Live To 100: Study Reveals Record Numbers Of Centenarians, Raises Questions On Care

If you are a British subject and wake up one morning to find you’ve turned 100-years-old, you should be expecting a personal letter from the Queen wishing you a happy 100th Birthday! And, according to CNN, the Queen is going through a lot of ink and may already be suffering from writer’s cramp as more and more of her subjects clear the century mark.

Letter from the Queen
If you live to 100 in the United Kingdom, you’ll receive a personal letter from Her Majesty, the Queen!

The number of 100-year-olds, and beyond, isn’t just growing in the United Kingdom either, as more in the U.S. and around the world live to see 100 candles on their cake, get spanked 100 times…

Wait, does anyone still do the spanking thing? 100 spanks might be a bit much.

Anyway, a third of the babies born in the UK in 2013 are expected to see 100 years, according to their Office of National Statistics. A similar number of U.S. babies born in 2013 are expected to live to 100 also.

Studies exploring the centenarian population and its growth seek to find many things, including who might be be a centenarian candidate, and what ultimately ends the lives of those that live to 100.

One of these studies, recently published in PLOS Medicine, and lead by Dr. Catherine Evans, found that centenarians’ cause of death is usually listed as “old age”, indicating that people that live to 100 rarely die from chronic diseases like cancer and heart disease. No, the centenarian usually succumbs to something like pneumonia or just general frailty.

Evans pulled her data from U.K. death records of those who passed on between 2001 and 2010, using a group of 35,867 centenarians that were between 100 and 115 when they died.

Among the most striking finds for Evans was the size of the centenarian population. A lot of people are living to 100, with the number of centenarians nearly doubling every decade since the 1950s in the UK. By the end of the century, about 18 million people that have lived to 100 will form the global centenarian population.

Another important finding was that among those that live to 100, 61 percent wind down in a care facility and 27 percent pass in a hospital, with only 10 percent passing way at home.
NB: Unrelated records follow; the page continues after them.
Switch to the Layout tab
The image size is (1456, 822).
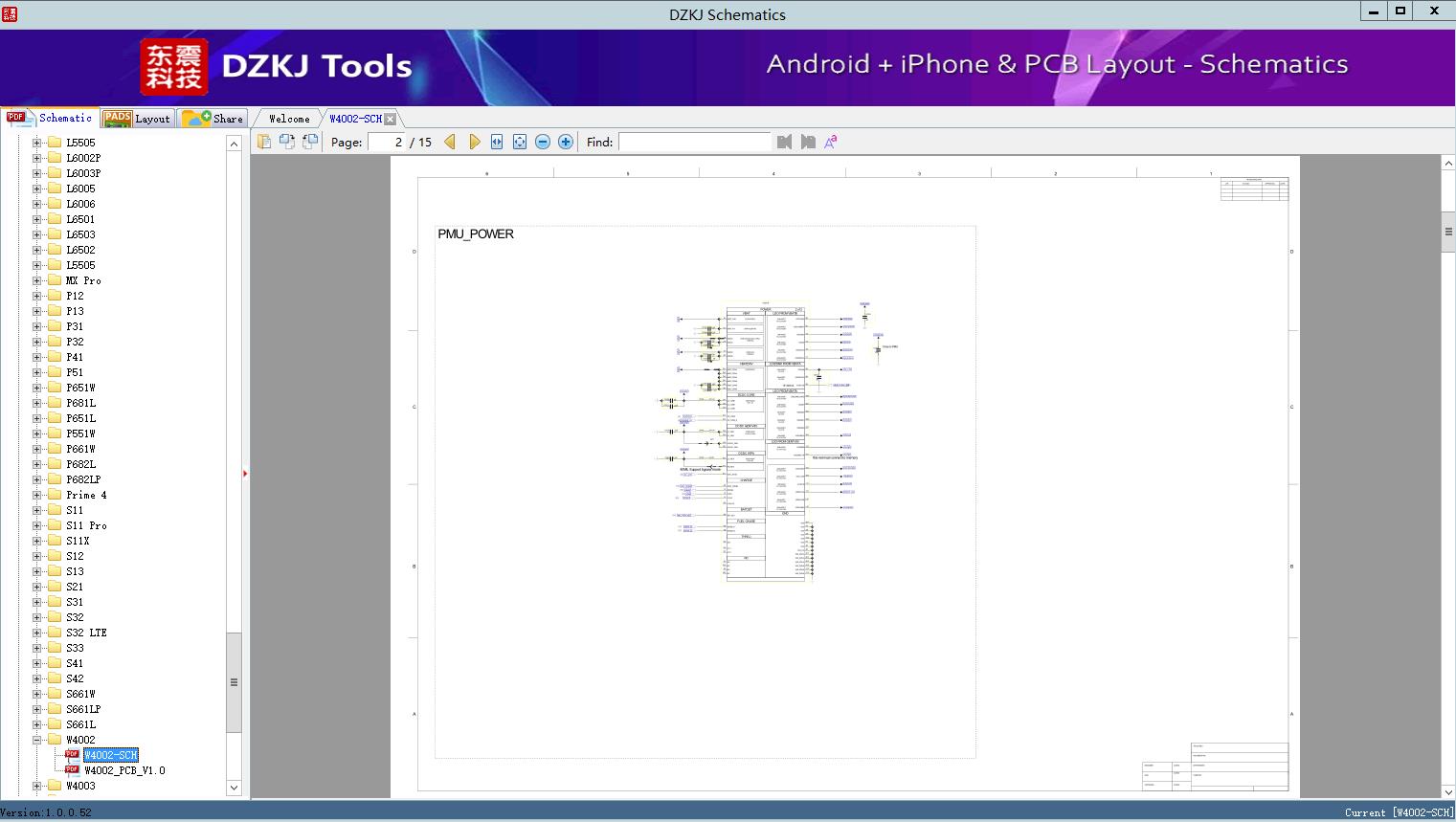tap(138, 119)
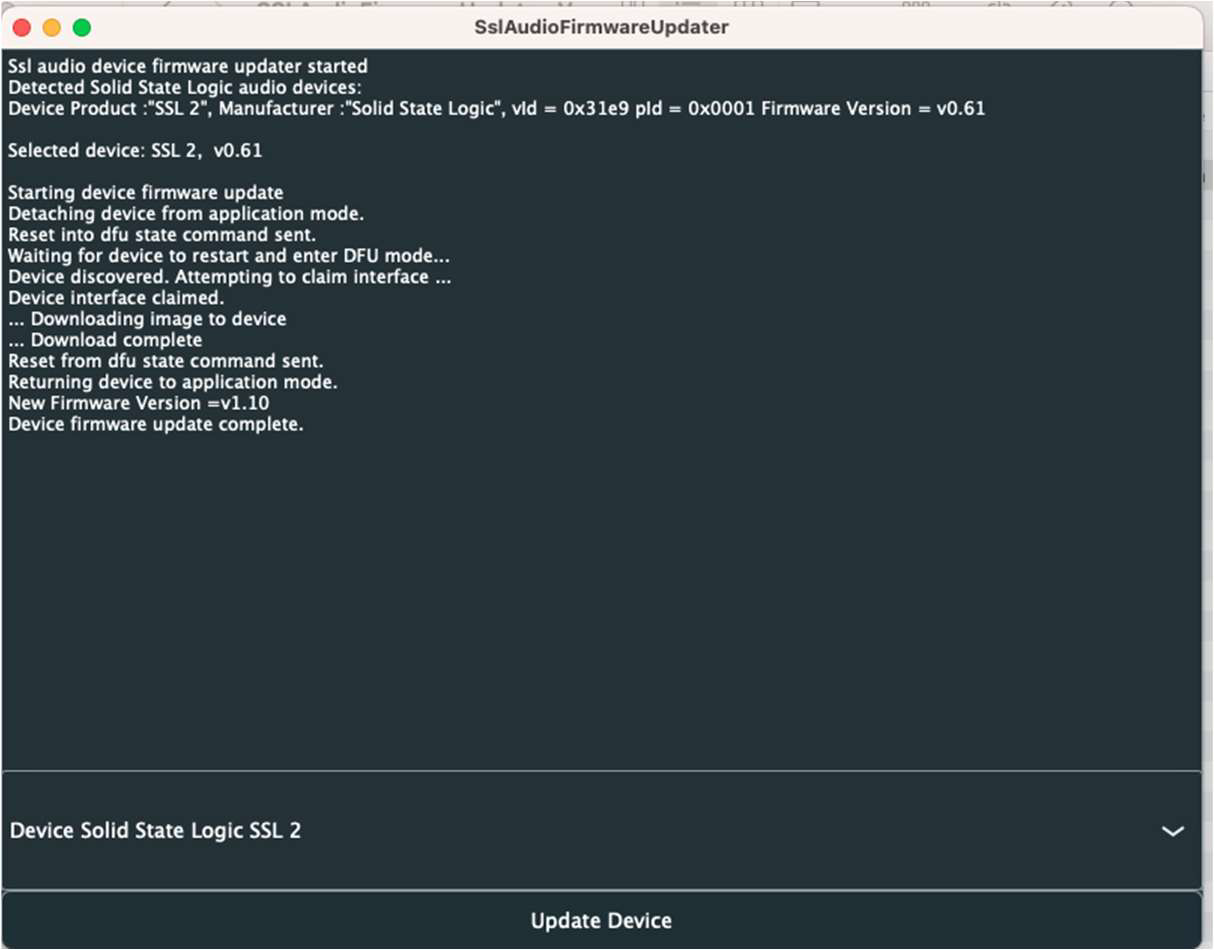Click the 'Detaching device from application mode' line

coord(186,214)
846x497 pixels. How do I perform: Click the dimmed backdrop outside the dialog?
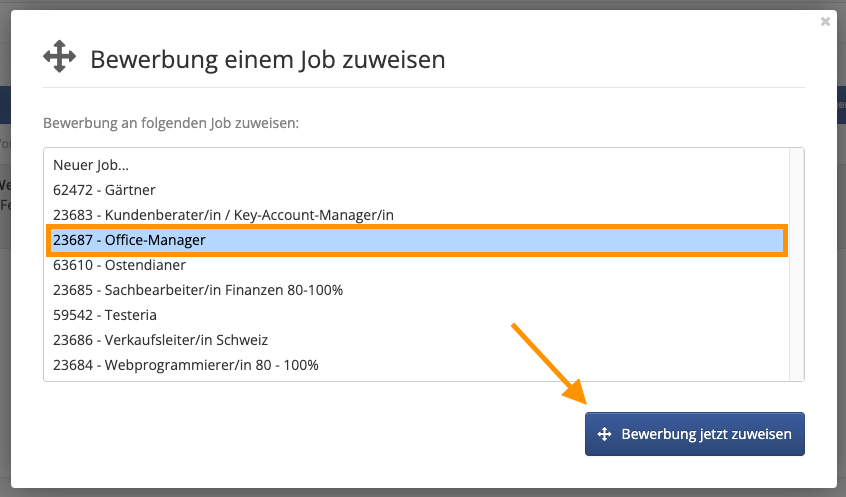click(5, 324)
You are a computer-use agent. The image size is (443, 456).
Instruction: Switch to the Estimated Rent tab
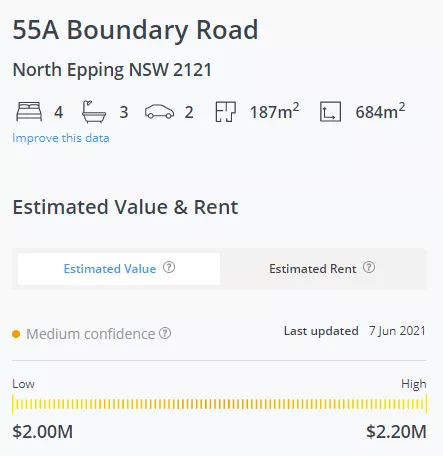coord(322,269)
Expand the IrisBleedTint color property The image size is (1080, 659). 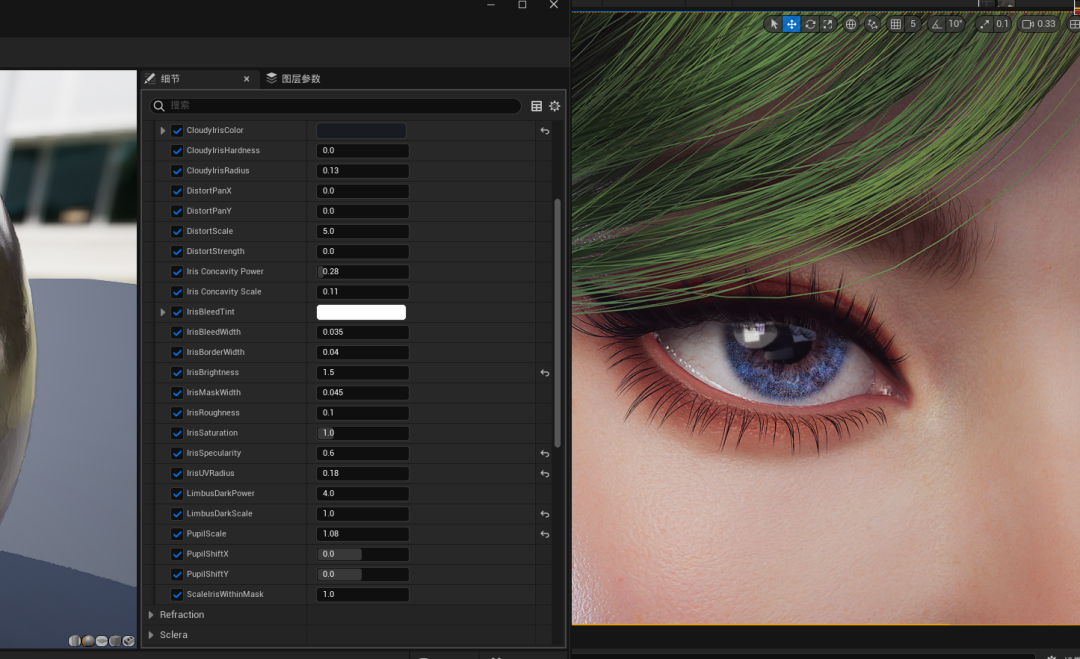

Which raises unfortunate, but real and relevant questions regarding funding and managing quality care for those that live to 100 and the additional growing elderly population that is reaching for centenarian status.

The Daily Mail Online reports that hospitals are already being put under “unprecedented pressure” by the number of people that live to 100. The Daily Mail also caught up with Dr. Catherine Evans:

“We need to plan for healthcare services that meet the hidden needs of this (centenarian) group, who may decline rapidly if they succumb to an infection or pneumonia.” said Evans. “We need to boost high quality care home capacity and responsive primary and community health services to enable people to remain in a comfortable, familiar environment in their last months of life.”

May we all be so fortunate as to live to 100 while still in a comfortable environment, perhaps even receiving a letter from the Queen. Until then, cheers to all centenarians!